Records supplied »
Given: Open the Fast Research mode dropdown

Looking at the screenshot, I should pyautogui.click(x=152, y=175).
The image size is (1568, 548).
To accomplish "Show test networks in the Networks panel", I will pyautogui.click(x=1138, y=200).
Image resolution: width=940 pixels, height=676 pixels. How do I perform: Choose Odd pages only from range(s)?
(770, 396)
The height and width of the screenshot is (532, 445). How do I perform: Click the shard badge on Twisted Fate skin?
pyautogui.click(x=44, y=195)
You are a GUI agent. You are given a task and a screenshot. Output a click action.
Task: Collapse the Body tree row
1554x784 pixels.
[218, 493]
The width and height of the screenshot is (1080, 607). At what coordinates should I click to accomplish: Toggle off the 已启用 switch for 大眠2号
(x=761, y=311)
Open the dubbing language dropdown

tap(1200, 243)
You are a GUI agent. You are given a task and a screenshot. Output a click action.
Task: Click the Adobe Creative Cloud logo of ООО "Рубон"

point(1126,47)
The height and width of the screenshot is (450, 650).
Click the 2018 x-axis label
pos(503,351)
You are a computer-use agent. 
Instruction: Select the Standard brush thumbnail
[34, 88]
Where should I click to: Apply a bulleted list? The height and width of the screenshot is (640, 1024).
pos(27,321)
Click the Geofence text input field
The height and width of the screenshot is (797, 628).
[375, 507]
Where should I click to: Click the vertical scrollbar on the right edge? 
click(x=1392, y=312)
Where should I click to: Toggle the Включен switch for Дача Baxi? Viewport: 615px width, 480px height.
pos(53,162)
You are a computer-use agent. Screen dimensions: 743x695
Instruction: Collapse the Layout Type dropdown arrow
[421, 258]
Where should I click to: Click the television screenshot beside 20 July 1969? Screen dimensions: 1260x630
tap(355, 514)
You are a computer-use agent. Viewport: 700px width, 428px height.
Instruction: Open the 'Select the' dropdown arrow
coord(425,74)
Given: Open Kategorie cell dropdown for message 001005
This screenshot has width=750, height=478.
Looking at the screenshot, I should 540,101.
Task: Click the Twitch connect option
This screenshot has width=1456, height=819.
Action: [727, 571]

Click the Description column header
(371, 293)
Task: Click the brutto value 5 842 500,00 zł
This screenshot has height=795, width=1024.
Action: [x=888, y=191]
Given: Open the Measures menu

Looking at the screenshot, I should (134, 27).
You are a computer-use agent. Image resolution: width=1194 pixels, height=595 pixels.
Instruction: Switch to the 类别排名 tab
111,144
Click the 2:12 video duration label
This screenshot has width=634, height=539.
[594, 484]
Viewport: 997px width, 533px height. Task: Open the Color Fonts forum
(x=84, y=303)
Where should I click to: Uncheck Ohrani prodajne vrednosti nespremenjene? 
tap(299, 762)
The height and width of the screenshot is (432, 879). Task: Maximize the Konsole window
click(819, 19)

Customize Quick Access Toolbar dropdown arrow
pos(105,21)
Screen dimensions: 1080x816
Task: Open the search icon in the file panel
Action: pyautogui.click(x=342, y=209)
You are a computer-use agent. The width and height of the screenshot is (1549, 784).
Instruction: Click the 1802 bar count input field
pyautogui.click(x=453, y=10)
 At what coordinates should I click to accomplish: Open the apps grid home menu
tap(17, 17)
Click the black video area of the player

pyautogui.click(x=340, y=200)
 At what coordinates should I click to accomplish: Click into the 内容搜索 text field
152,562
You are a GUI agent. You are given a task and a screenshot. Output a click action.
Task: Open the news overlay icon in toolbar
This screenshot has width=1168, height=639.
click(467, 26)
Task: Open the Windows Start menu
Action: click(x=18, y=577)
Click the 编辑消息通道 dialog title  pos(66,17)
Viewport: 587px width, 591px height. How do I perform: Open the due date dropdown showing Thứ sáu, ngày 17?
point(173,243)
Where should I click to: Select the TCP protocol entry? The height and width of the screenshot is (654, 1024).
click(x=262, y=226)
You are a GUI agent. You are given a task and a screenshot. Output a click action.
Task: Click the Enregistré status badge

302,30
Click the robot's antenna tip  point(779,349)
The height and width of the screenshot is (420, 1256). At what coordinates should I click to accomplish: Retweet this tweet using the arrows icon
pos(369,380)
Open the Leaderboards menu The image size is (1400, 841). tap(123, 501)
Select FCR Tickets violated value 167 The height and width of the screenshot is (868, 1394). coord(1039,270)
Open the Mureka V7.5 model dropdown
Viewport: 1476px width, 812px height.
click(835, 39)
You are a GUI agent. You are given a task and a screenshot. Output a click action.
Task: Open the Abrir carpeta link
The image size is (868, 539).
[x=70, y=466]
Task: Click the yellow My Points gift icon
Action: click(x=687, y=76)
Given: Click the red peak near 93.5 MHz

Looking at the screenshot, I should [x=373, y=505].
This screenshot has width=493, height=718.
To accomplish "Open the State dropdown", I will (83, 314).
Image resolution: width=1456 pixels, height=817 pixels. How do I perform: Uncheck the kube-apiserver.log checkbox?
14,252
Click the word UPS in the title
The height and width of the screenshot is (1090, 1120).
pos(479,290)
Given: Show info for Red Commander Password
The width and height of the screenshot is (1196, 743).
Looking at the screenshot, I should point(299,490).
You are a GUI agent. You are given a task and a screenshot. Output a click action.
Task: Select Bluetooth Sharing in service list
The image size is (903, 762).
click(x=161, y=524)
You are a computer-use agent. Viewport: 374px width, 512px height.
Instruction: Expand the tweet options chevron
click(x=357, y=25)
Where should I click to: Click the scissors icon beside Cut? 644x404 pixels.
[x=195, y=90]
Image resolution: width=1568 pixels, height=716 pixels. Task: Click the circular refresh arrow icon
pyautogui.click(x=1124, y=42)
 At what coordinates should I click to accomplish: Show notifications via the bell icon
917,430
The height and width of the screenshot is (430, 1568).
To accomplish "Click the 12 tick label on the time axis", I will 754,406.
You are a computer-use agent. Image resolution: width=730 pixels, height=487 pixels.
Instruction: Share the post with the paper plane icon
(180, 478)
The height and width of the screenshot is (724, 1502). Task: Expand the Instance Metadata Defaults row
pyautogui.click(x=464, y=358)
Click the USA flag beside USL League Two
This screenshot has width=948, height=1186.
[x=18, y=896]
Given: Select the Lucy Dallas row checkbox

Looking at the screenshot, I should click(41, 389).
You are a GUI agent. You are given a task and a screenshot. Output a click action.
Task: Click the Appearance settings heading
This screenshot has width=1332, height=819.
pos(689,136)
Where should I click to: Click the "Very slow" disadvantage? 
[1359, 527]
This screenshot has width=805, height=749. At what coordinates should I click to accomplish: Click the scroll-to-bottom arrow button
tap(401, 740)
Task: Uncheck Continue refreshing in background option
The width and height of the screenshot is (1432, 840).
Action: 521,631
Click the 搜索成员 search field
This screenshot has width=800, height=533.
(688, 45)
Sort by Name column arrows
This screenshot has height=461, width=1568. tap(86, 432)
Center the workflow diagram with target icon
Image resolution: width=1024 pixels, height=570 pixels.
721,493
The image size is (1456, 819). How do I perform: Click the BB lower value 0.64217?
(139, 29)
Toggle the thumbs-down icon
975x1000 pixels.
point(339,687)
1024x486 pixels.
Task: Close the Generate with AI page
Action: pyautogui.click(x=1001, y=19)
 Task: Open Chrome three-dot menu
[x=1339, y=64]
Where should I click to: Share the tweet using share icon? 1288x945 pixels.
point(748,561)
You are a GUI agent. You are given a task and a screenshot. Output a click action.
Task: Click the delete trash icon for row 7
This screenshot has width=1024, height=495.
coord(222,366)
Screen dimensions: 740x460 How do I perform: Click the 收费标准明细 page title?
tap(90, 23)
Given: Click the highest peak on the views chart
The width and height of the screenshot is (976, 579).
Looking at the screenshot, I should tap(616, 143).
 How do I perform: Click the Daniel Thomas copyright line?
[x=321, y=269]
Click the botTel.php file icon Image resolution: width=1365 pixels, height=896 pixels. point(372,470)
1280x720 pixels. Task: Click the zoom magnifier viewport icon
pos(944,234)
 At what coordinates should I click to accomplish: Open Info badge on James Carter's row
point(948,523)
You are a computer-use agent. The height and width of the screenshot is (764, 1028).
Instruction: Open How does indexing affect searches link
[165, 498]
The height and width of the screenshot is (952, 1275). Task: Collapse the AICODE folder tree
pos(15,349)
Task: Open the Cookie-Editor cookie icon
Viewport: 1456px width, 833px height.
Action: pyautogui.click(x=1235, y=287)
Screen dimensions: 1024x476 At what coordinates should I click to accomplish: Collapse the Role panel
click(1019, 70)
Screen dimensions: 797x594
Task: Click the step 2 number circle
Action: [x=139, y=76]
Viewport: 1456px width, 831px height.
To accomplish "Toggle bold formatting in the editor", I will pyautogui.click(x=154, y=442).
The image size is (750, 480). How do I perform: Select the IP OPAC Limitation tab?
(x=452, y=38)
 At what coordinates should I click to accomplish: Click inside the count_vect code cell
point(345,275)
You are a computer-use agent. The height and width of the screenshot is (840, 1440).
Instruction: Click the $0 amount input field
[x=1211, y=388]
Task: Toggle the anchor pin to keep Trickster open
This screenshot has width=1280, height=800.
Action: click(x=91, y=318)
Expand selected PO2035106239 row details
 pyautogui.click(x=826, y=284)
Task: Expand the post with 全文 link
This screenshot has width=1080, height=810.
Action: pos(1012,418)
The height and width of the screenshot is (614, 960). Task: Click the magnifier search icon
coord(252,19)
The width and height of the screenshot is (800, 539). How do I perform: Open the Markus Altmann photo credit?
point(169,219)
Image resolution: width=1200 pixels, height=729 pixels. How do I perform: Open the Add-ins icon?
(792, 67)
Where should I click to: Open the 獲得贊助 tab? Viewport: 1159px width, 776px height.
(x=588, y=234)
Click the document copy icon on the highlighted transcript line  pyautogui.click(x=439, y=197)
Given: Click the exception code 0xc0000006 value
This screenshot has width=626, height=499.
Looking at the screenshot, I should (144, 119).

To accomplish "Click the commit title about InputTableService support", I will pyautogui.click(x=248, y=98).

Brief »
Look through the entries above, and wherever a line holds the string "computer", copy it.

Output below »
You are a computer-use agent. 
You are a computer-use agent. Screen dimensions: 743x695
You are a computer-use agent. Viewport: 700px width, 428px height.
You are a computer-use agent. Image resolution: width=1194 pixels, height=595 pixels.
You are a computer-use agent. The width and height of the screenshot is (1549, 784).
You are a computer-use agent. Viewport: 374px width, 512px height.
You are a computer-use agent. Image resolution: width=730 pixels, height=487 pixels.
You are a computer-use agent. The height and width of the screenshot is (764, 1028).
You are a computer-use agent. The height and width of the screenshot is (840, 1440).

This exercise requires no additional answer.